• Items from a dataset:
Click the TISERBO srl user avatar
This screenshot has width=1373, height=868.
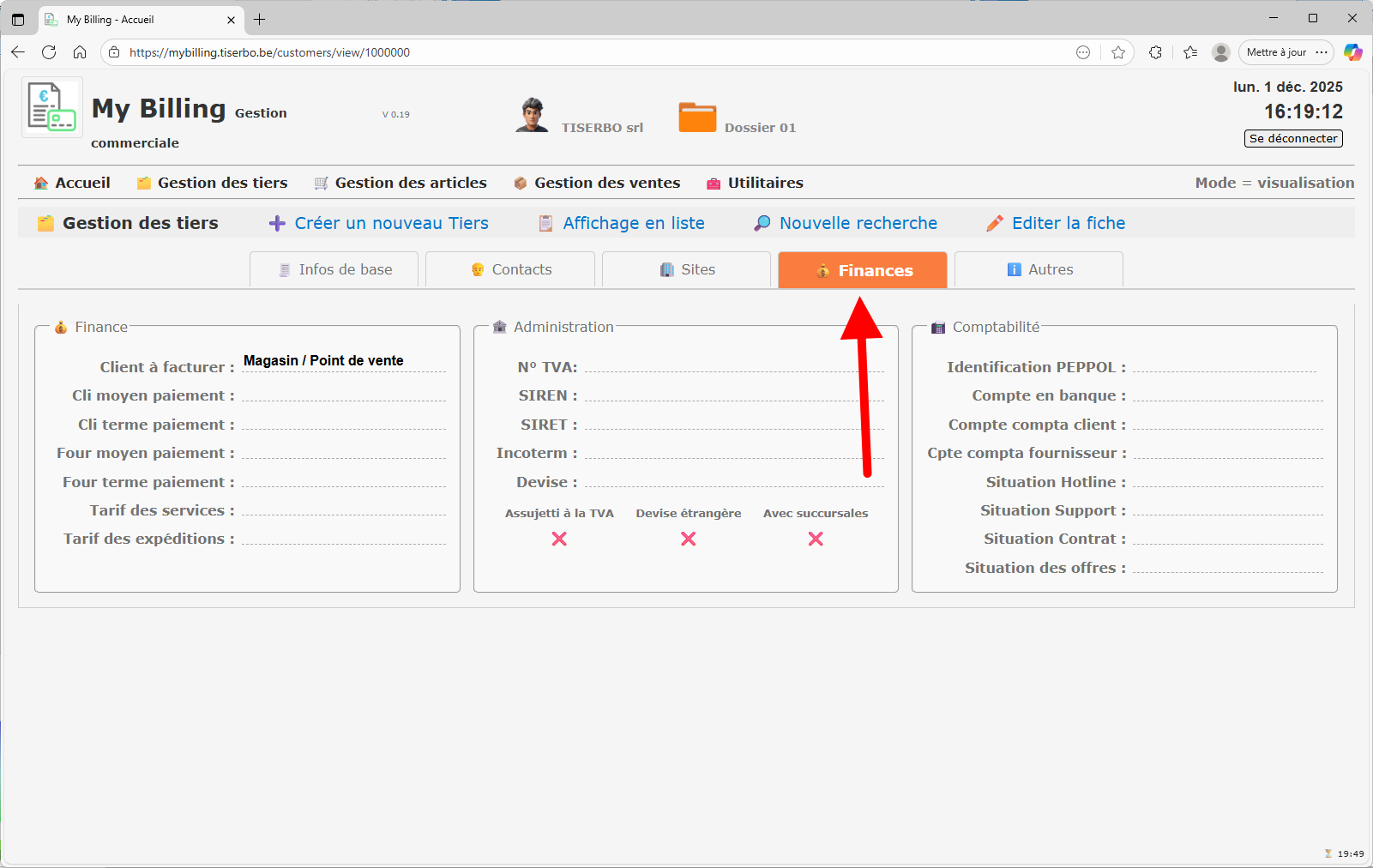click(x=532, y=114)
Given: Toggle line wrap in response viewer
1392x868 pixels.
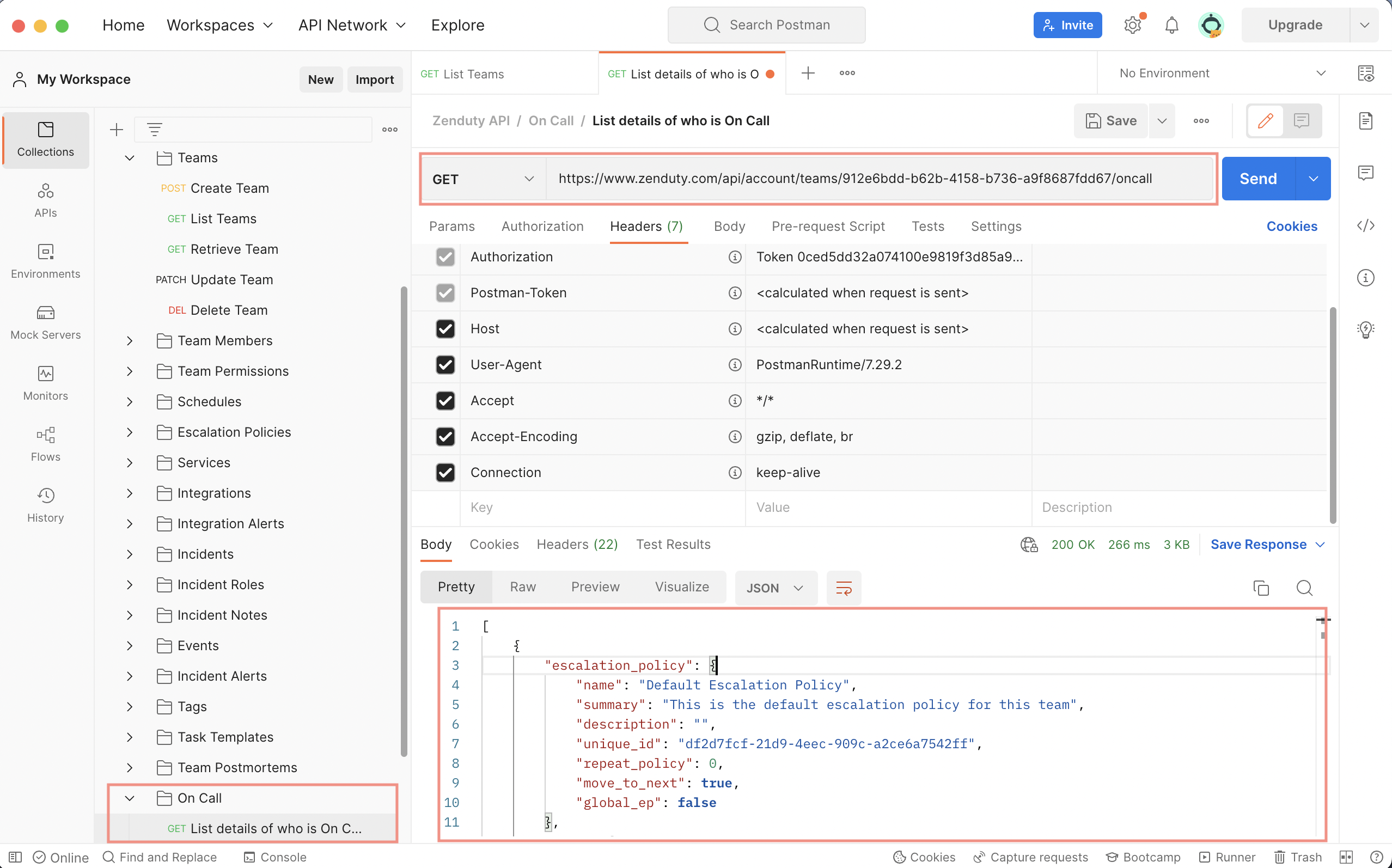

• Task to complete:
In the copy, include exactly the lines from the one with "This screenshot has width=1373, height=868." through the final line of the entries above, both ends counted, and no pictures.

• Task solution:
This screenshot has width=1373, height=868.
click(x=532, y=114)
Given: Toggle line wrap in response viewer
1392x868 pixels.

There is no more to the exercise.